Kebebasan sipil merupakan bagian penting dari pelaksanaan demokrasi dan HAM. Tapi sayangnya, dalam beberapa waktu terakhir ruang kebebasan sipil di Indonesia semakin sempit. Bahkan tak jarang masyarakat yang meluapkan kebebasan berpendapat dan berekspresi malah berurusan dengan hukum.

Ketua Komisi Nasional Hak Asasi Manusia (Komnasham) Atnike Nova Sigiro, menyebut lembaganya menyoroti sedikitnya 4 sumber ancaman kebebasan sipil. Pertama, kebijakan yang diterbitkan pemerintah. Kendati konstitusi telah menjamin kebebasan sipil, tapi masih ada aturan baik itu UU dan peraturan teknis yang cenderung mengancam kebebasan sipil.

Atnike memberikan contoh UU No.19 Tahun 2016 tentang Perubahan Atas UU No.11 Tahun 2008 tentang Informasi dan Transaksi Elektronik (ITE). Beleid itu kerap digunakan untuk mengancam kebebasan sipil terutama di ranah dalam jaringan (daring). Makanya UU 19/2016 kerap dianggap sebagian aturannya menjadi momok.

“UU ITE jadi momok bagi kebebasan sipil,” katanya dalam Konferensi Nasional kebebasan Sipil 2023 bertema 25 Tahun Merawat Kebebasan, Rabu (27/7/2023).

Baca juga:

Kebijakan lain yang mengancam kebebasan sipil yakni UU No.16 Tahun 2017 tentang Penetapan Perppu No.2 Tahun 2017 tentang Perubahan atas UU No.17 Tahun 2013 tentang Ormas menjadi UU. Kemudian ada Peraturan Pemerintah (PP) No.60 Tahun 2017 tentang Tata Cara Perizinan dan Pengawasan Kegiatan Keramaian Umum, Kegiatan Masyarakat Lainnya, dan Pemberitahuan Kegiatan Politik.

Tak hanya peraturan yang diterbitkan pemerintah pusat, Atnike melihat ada juga aturan yang diterbitkan pemerintah daerah seperti Peraturan Gubernur (Pergub) DKI Jakarta No.228 Tahun 2015 tentang Pengendalian Pelaksanaan Penyampaian Pendapat di Muka Umum Pada Ruang Terbuka. Peraturan Walikota Tangerang No.2 Tahun 2017 tentang Penyelenggaraan Penyampaian Pendapat di Muka Umum di Kota Tangerang.

Hukumonline.com

Pendiri Lokataru Foundation, Haris Azhar (paling kiri) saat memaparkan materi soal kebebasan sipil.
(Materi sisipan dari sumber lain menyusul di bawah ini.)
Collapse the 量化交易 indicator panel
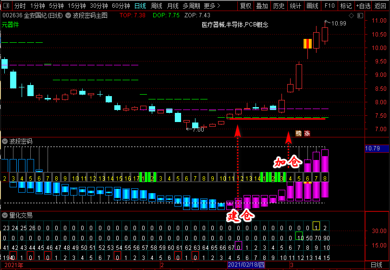Image resolution: width=390 pixels, height=270 pixels. coord(5,215)
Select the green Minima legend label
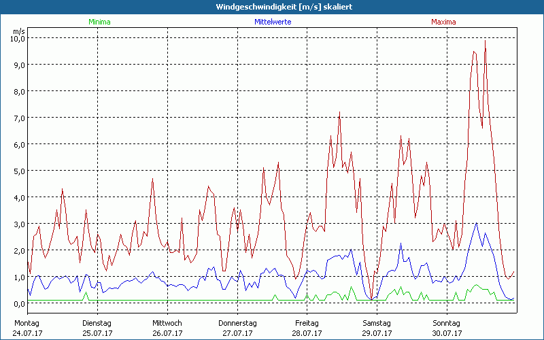The image size is (544, 340). click(99, 22)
Foto: RES

Kedua, ancaman yang berasal dari kelompok masyarakat sipil tertentu. Misalnya di ranah daring ada buzzer yang merupakan aktor non negara. Ketiga, ancaman yang berasal dari aparat negara. Atnike melihat pembela HAM terutama di daerah, banyak yang mengalami ancaman yang lebih parah dari yang dihadapi pembela HAM di kota besar. Hal itu terjadi karena sorotan publik terutama media di daerah tergolong minim.

Keempat, sumber ancaman terhadap kebebasan sipil yakni korporasi baik itu swasta atau milik pemerintah seperti BUMN/BUMD. Atnike menyebut korporasi tidak bertindak secara langsung mengancam kebebasan sipil seperti presekusi, kriminalisasi, dan tuntutan hukum kepada masyarakat yang berkonflik dengan korporasi. Kasus yang melibatkan korporasi dengan masyarakat biasanya terkait konflik agraria dan sumber daya alam.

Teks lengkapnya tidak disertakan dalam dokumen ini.